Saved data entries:
►
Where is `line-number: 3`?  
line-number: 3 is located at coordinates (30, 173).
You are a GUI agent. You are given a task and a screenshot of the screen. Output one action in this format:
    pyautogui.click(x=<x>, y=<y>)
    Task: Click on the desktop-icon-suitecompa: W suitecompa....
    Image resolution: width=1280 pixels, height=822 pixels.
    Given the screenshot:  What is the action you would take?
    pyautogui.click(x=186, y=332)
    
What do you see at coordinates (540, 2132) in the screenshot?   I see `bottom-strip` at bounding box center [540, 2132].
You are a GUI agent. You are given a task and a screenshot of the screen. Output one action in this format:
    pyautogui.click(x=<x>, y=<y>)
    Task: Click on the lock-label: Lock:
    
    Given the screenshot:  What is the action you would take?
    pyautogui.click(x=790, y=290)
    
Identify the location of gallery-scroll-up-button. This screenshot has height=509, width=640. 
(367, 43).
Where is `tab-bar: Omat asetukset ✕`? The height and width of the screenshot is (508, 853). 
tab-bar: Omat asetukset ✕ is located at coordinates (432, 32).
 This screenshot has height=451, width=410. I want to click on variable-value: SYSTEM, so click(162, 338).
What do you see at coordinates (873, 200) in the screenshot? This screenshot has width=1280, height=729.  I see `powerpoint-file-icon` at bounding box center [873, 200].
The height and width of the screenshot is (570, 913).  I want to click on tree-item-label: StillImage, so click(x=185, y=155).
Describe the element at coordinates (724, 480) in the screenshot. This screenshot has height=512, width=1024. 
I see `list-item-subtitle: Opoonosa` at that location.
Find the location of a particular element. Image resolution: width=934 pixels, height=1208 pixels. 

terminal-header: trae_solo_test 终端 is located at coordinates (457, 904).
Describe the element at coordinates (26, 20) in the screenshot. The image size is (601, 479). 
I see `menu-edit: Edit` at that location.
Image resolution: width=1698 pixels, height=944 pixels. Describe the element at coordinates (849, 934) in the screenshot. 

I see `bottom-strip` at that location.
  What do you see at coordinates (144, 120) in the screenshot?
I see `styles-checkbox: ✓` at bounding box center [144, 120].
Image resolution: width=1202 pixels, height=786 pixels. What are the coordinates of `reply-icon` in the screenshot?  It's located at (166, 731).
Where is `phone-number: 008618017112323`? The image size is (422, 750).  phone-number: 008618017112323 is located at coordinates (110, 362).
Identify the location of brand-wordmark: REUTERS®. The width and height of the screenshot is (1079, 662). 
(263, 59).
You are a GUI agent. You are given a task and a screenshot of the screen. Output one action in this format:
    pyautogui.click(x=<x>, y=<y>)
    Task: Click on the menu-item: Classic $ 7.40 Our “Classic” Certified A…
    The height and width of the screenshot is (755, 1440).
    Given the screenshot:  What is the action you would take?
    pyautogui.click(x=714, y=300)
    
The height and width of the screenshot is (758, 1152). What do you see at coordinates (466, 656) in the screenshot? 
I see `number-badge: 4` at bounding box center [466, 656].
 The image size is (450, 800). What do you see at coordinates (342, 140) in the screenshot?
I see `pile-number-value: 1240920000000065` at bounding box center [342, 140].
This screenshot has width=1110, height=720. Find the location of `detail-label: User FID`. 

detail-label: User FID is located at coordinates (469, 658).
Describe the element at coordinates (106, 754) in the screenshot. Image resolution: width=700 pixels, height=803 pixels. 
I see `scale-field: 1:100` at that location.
◄
What you have to do
Count the lines in the entries above that contain the string "detail". Give only the number.

Written solution
2